WHAT THE EXERCISE ASKS>
Print the listing below verbatim, keeping every line in its original order.

☆ ☆ ☆

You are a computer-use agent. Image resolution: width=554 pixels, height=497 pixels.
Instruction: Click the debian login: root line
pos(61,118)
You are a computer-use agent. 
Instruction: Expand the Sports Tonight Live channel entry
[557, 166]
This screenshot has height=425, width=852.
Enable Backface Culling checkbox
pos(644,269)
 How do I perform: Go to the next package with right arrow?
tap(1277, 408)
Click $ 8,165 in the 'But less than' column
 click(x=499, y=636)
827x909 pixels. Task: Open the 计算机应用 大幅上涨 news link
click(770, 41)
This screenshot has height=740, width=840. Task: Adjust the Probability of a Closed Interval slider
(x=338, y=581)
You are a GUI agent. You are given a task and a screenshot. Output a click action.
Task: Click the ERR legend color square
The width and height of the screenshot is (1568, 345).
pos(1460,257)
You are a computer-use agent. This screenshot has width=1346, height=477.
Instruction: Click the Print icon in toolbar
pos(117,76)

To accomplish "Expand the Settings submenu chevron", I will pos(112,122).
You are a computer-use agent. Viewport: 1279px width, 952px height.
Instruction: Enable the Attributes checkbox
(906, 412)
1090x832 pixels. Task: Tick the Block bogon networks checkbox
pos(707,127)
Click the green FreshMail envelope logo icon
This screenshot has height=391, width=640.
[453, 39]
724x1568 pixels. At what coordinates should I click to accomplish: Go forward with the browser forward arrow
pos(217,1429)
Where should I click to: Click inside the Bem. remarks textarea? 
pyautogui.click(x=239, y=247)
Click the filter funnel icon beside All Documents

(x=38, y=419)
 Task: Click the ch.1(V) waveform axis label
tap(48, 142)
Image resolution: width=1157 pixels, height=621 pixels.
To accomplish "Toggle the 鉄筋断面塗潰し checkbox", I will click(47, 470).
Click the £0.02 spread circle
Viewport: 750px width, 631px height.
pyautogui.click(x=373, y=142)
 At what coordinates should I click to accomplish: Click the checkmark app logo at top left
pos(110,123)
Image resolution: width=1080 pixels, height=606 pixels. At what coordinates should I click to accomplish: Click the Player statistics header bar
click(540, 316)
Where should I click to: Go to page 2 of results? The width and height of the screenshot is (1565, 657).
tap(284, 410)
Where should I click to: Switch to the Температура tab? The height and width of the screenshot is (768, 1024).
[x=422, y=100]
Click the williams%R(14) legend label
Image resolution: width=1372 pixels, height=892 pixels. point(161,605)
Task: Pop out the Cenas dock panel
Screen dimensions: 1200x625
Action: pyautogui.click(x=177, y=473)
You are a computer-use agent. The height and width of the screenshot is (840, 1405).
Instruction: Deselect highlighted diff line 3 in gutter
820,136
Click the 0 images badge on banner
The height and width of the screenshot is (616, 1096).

☆ ☆ ☆

SOLUTION>
You are a computer-use agent. Image resolution: width=554 pixels, height=497 pixels.
Instruction: Click the debian login: root line
pos(61,118)
You are a computer-use agent. 
Instruction: Expand the Sports Tonight Live channel entry
[557, 166]
This screenshot has height=425, width=852.
Enable Backface Culling checkbox
pos(644,269)
 How do I perform: Go to the next package with right arrow?
tap(1277, 408)
Click $ 8,165 in the 'But less than' column
 click(x=499, y=636)
827x909 pixels. Task: Open the 计算机应用 大幅上涨 news link
click(770, 41)
This screenshot has height=740, width=840. Task: Adjust the Probability of a Closed Interval slider
(x=338, y=581)
You are a GUI agent. You are given a task and a screenshot. Output a click action.
Task: Click the ERR legend color square
The width and height of the screenshot is (1568, 345).
pos(1460,257)
You are a computer-use agent. This screenshot has width=1346, height=477.
Instruction: Click the Print icon in toolbar
pos(117,76)

To accomplish "Expand the Settings submenu chevron", I will pos(112,122).
You are a computer-use agent. Viewport: 1279px width, 952px height.
Instruction: Enable the Attributes checkbox
(906, 412)
1090x832 pixels. Task: Tick the Block bogon networks checkbox
pos(707,127)
Click the green FreshMail envelope logo icon
This screenshot has height=391, width=640.
[453, 39]
724x1568 pixels. At what coordinates should I click to accomplish: Go forward with the browser forward arrow
pos(217,1429)
Where should I click to: Click inside the Bem. remarks textarea? 
pyautogui.click(x=239, y=247)
Click the filter funnel icon beside All Documents

(x=38, y=419)
 Task: Click the ch.1(V) waveform axis label
tap(48, 142)
Image resolution: width=1157 pixels, height=621 pixels.
To accomplish "Toggle the 鉄筋断面塗潰し checkbox", I will click(47, 470).
Click the £0.02 spread circle
Viewport: 750px width, 631px height.
pyautogui.click(x=373, y=142)
 At what coordinates should I click to accomplish: Click the checkmark app logo at top left
pos(110,123)
Image resolution: width=1080 pixels, height=606 pixels. At what coordinates should I click to accomplish: Click the Player statistics header bar
click(540, 316)
Where should I click to: Go to page 2 of results? The width and height of the screenshot is (1565, 657).
tap(284, 410)
Where should I click to: Switch to the Температура tab? The height and width of the screenshot is (768, 1024).
[x=422, y=100]
Click the williams%R(14) legend label
Image resolution: width=1372 pixels, height=892 pixels. point(161,605)
Task: Pop out the Cenas dock panel
Screen dimensions: 1200x625
Action: pyautogui.click(x=177, y=473)
You are a computer-use agent. The height and width of the screenshot is (840, 1405).
Instruction: Deselect highlighted diff line 3 in gutter
820,136
Click the 0 images badge on banner
The height and width of the screenshot is (616, 1096).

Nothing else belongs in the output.